At an election rally in Gursahaiganj, Kannauj on February 15, Prime Minister Narendra Modi took credit for massively slashing the prices of stents—which are used to treat narrowed or weakened arteries in the heart. The decision, which was taken the previous day, he said, would help the poor suffering from heart ailments to get stents at just ₹8,000, which was earlier sold at ₹45,000. Why had the Congress for years failed to revise the prices of stents, he asked.
Indeed the decision was a huge relief for many cardiac patients across the country as the ceiling price of bare metal stents was brought down to ₹7,260 from ₹45,000; and that of drug eluting stents were fixed at ₹29,600 from about a whopping ₹1.2 lakh. Clearly there was much profiteering happening on the sale of stents.
However, the PM as usual was economical with the truth on why and how his government had to slash the stent prices.
The fact is that the Modi government had not put 'stents' on the list of essential medicines on its own and had dithered with slashing the stent prices as long as possible till the Delhi High Court left it with no option by issuing it a March 1, 2017 deadline.
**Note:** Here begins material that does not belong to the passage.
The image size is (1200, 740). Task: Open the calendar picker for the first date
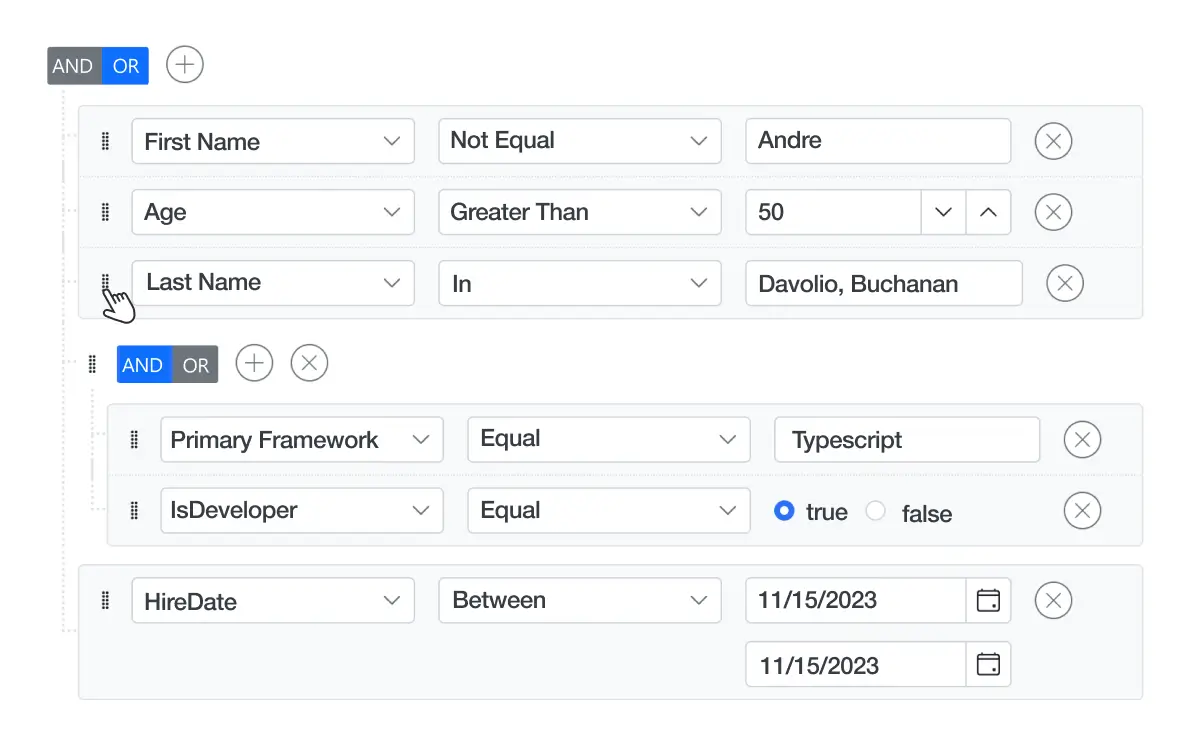[x=988, y=600]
And, behind all that were the efforts of a lawyer—Birender Sangwan, who through his persistent efforts since 2014, made that all happen.
"The UPA Government did bring in important reforms such as the National List of Essential Medicines (NLEM) in 2011 and also issued the Drug Price Control Order (DPCO) in 2013," said senior Congress spokesperson Abhishek Manu Singhvi, who along with Sangwan, addressed a party press briefing in New Delhi on Wednesday.
"However, the Congress doesn't claim to have listed stents in the essential medicines list nor should the BJP take credit for the decision," he said.
The various copies of complaints and PILs filed by Sangwan do indeed chronicle his efforts, and puncture the NDA government's claims.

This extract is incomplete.